Look below for the line that contains "Click the help icon beside Burp Extensions", then copy it and each following line exactly, through and including the line that contains "You are a computer-use agent. 474x243 pixels.".

Dataset entries:
• • • •

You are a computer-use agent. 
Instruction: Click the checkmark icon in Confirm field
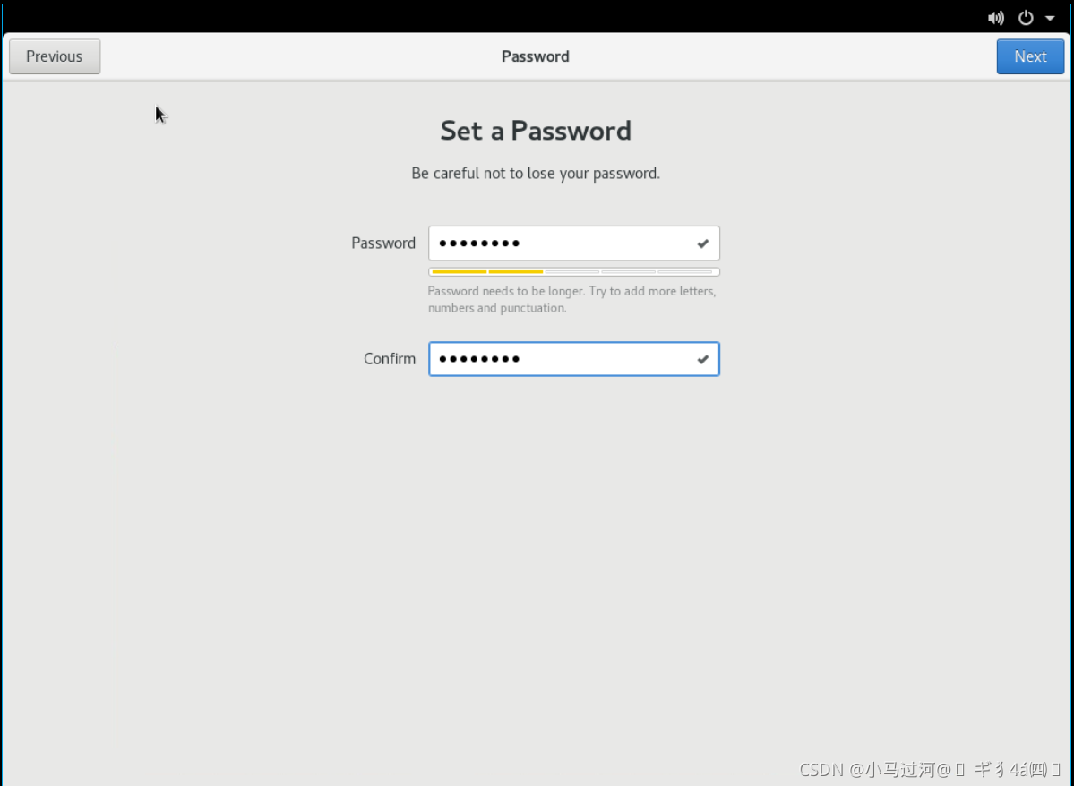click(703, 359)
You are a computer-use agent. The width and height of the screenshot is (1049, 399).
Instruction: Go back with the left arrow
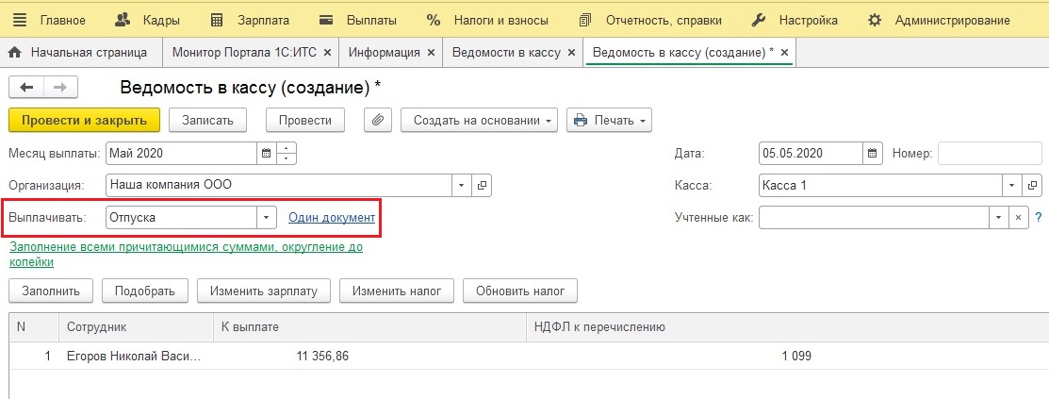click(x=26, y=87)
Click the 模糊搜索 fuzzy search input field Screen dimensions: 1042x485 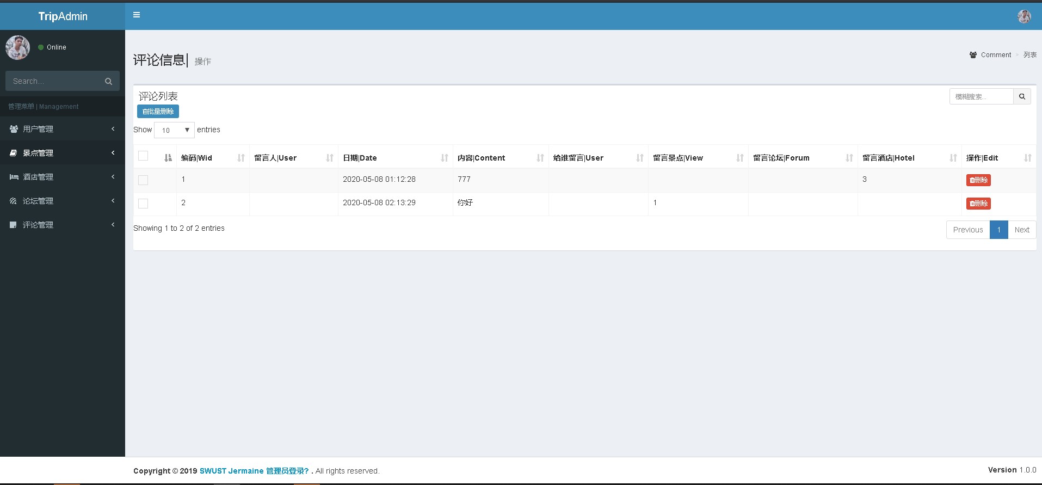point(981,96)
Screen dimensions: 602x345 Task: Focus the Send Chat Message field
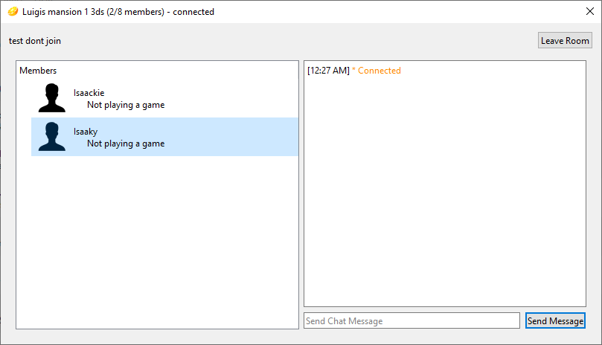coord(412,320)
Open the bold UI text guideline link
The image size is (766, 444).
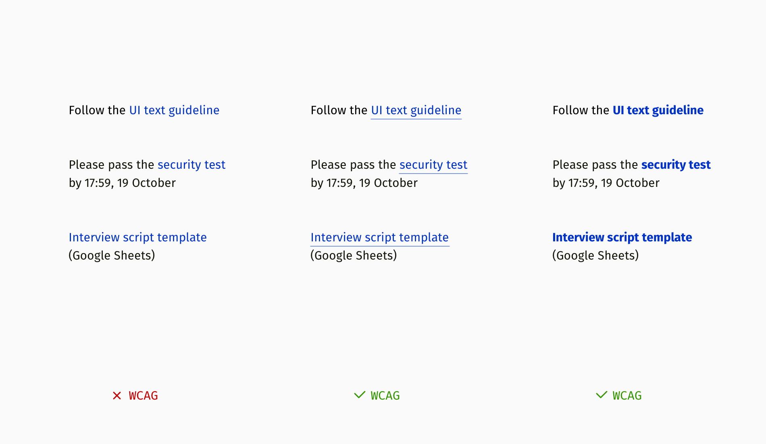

• • • •

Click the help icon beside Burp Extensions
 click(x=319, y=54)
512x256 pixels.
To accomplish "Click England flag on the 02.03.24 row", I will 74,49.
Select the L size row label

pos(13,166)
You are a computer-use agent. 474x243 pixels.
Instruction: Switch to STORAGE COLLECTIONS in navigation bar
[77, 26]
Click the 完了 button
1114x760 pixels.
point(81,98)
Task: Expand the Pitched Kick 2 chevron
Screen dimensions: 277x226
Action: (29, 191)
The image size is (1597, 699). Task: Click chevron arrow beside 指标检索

• • • •

Task response:
Click the help icon beside Burp Extensions
 click(x=319, y=54)
512x256 pixels.
To accomplish "Click England flag on the 02.03.24 row", I will 74,49.
Select the L size row label

pos(13,166)
You are a computer-use agent. 474x243 pixels.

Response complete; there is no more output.